Google has the best-in-class platforms (“materials”) to start to tie these data streams (or batches!) together. Google DataFlow is a tool to integrate data from multiple sources and in a wide variety of shapes to prepare it for a concentrated analysis. It’s specifically designed to increase speed and accuracy while reducing cost and complexity of classic data science work. That info (or others) can then be analyzed in Google BigQuery, an information warehouse (and my favorite) tool for data analysis, pre packaged with the same TensorFlow-based machine learning models Google uses, also specifically designed to scale easily to petabytes while keeping costs low. It’s fully managed by Google with zero-ops, supporting SQL, OBDC/JDBC connectors, stackdriver, and a wide variety of other features.

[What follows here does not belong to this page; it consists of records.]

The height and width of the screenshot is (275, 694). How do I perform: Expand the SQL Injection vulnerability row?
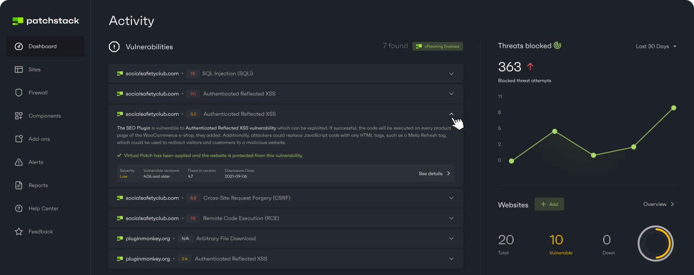451,73
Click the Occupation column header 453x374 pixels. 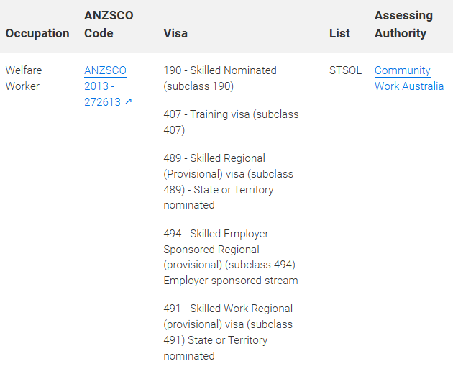coord(37,33)
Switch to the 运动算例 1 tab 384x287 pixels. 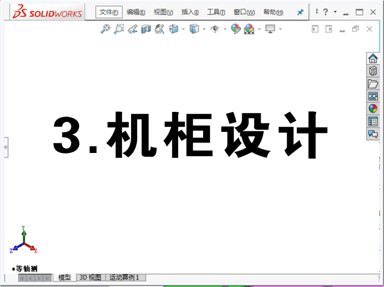pyautogui.click(x=125, y=277)
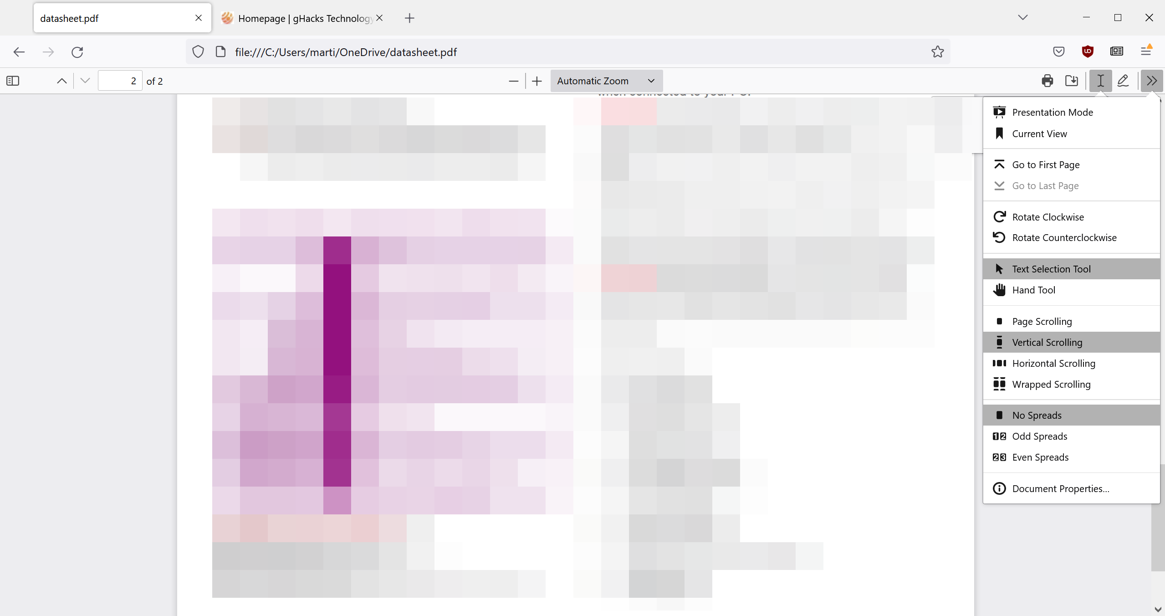Select Vertical Scrolling mode

click(1047, 342)
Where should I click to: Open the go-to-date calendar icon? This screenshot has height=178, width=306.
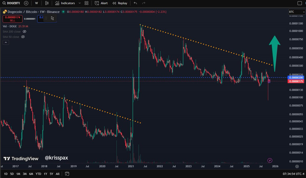pyautogui.click(x=67, y=174)
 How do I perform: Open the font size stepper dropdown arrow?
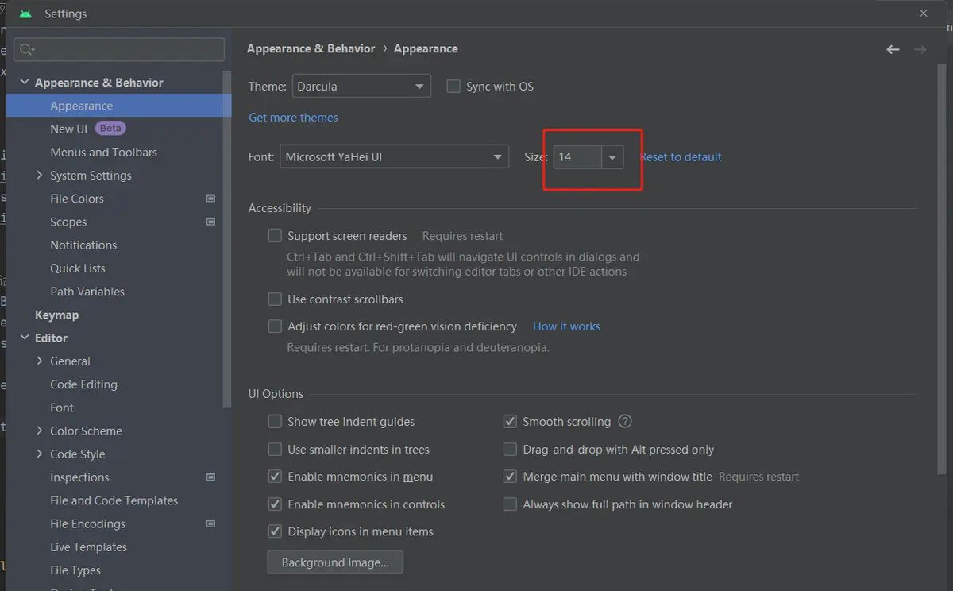click(x=612, y=156)
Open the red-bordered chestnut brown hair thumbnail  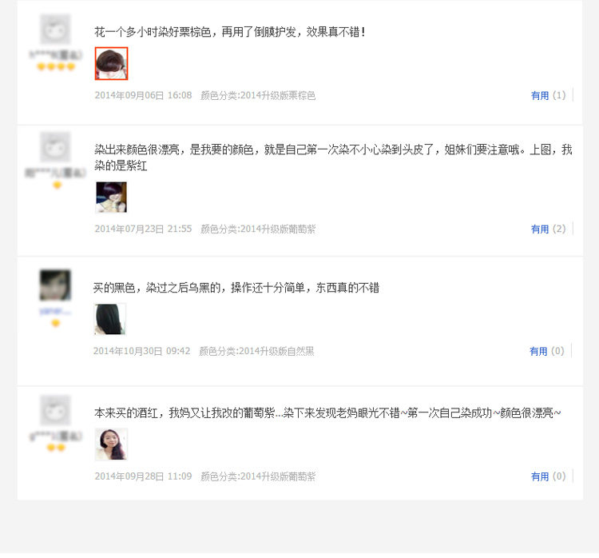pos(111,63)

In the Cloud-based world, the model flips from ‘what study can I do to determine truth?’ to ‘what data sources do I need to be able to determine truth?’ The modeling work changes from mathematical tools used to tease as much information from one study as possible (ANOVA, T-Tests, chi square, etc) to large scale statistical analysis formats (time series smoothing, logistic regressions, general linear algebra, etc). As Sunstein also said no choice is risk free and Big Data-based analytics certainly has its own set of flaws, so the randomized control trial approach is still extremely valuable but serves a different purpose — namely to answer questions of clashing metrics. E.g. Both changing physical location and cold turkey-based rehab work have shown to be effective to varying degrees at combating drug addiction. A study could be used to try to develop a working model of how much weight should be applied to each and when, and critically can be constantly improved in close to real-time.
Google built these technologies to manage the insane volume of information that flows through the seven 1B+ user properties we maintain (e.g. 300 hours of videos are uploaded to YouTube every minute). In making these platforms, we’ve also incidentally created some of the most valuable datasets in the history of public policy — e.g. 1 of every 20 queries on Google.com is personal health related, making up several thousand in the US every single second. Recently, we partnered with HHS to make results on Google.com more accurate to the affected population for HIV/AIDS queries. Any advertiser knows their Google Search campaigns are one of the only ways to get real time user feedback, and as I know well most public-facing initiatives have some advertising component that could use advertising data they control to jumpstart the shift to the new era.
This concert of Cloud technology we designed to manage user information efficiently and effectively, advertising-based data streams, and best-in-class machine learning tools makes Google the ideal partner of any government agency looking to perform more effective public policy programs. We’re just starting some of our most exciting work in this space, and I hope to have concrete results to share soon.